Reed will take batting prior to Thursday's game against Arizona before heading to short-season Tri-City, where he will be the starting first baseman. Reed was also a standout pitcher at Kentucky, but he can focus on hitting now.
"I feel like I'll be able to progress a little bit and able to focus all my time on hitting is big for me," he said. "I've never done that before. It's going to be a change for me, and I'm excited about that, excited to see where it goes and see how much better I can get."
The 21-year-old Reed (6-foot-4, 240 pounds) led the NCAA in home runs (23), slugging (.735) and on-base plus slugging (1.211) as a junior.
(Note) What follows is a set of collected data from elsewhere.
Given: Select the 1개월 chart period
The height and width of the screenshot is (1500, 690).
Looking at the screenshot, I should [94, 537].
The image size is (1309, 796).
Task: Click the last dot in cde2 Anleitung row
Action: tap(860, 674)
He also hit .336 (75-for-223) this season with 18 doubles, 73 RBIs and a .476 on-base percentage. Reed walked 49 times in 2014 and struck out just 48 times.
A two-way player in college, Reed was also Kentucky's Friday night starter and led the SEC with 12 wins. He was the Collegiate Baseball Player of the Year, the SEC Player of the Year and is a finalist for the Golden Spikes Award, which goes to the best collegiate baseball player in the country.
"He can hit the ball to all fields," Astros scouting director Mike Elias said. "He took a huge step as a hitter and made himself a more complete hitter. We think he's ready for the challenge of professional baseball and we're very excited to see what he can do for us this summer and going forward."
Reed is the first top 10 pick by the Astros to officially sign, though MLB.com has reported the club has reached deals with third-round pick J.D. Davis, a third baseman from Cal State Fullerton; sixth-round pick Brock Dykxhoorn, a right-handed pitcher from Central Arizona College; eighth-round pick Bobby Boyd, a center fielder from West Virginia University; ninth-round pick Bryan Radziewski, a left-handed pitcher from the University of Miami; and 10th-round pick Jay Gause, a right-handed pitcher from Faulkner University in Alabama.
"We're making a lot of progress very rapidly with most of the top 10 picks," Elias said. "Some of them won't officially sign until they officially report to their affiliates. We're not ready to report any of them until that happens and the entire process is complete, but I feel really good about our chances to sign every one of our top 10 picks and most of the draft class as a whole."